Their existence was known from the year 1022. If, then, the extermination of heretics had been a doctrine of the Catholic Church, why were they not exterminated from the first? If it was not a doctrine of the church in 1022, it was not a doctrine in 1215; for the gentleman himself admits and proclaims that our doctrines never change. Why then did not the Catholics exterminate them at once ? Is it that they were not able ? No : for at first the heresy had but few supporters. But why were they afterwards persecuted ? The reason is, that in the interval they had proceeded to sustain and propagate their infernal principles, by violence.

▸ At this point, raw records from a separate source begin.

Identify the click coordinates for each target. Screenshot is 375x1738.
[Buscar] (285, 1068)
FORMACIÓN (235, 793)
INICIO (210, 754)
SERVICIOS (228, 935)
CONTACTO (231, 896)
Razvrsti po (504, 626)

They had placed themselves under the patronage of factious and rebellious barons, and had fought in pitched battles against their sovereigns. In the former controversy, the gentleman garbled the twenty-seventh canon of the third Council of Lateran, to show that these poor heretics were condemned to awful penalties, for nothing at all but protesting against the errors of the Church of Rome. This he did by quoting the beginning and conclusion of the canon, and, without indicating any omission, suppressing the crimes of these proto-martyrs of Calvinism. It was proved, by the very document from which he quoted, that these lambs of the Albigensian fold were “exercising such cruelty on the Christians, (ie. the Catholics) that they paid no respect to churches or monastaries, spared neither virgins nor widows, neither old nor young, neither sex nor age, but after the manner of pagans destroyed and desolated every thing.”
 
Regarding Lateran III and IV (which both say the same thing about the same heretics) 19th century Archbishop of New York John Hughes explained why this particularly heresy justified strict punishments in a formal debate on religious liberty with a Protestant minister. The second quote is probably the most on point of the two as to why this heresy needed to be stamped out so harshly.
Thank you! If we can mark this thread “resolved,” then I would like it to be done. 🙂 God bless!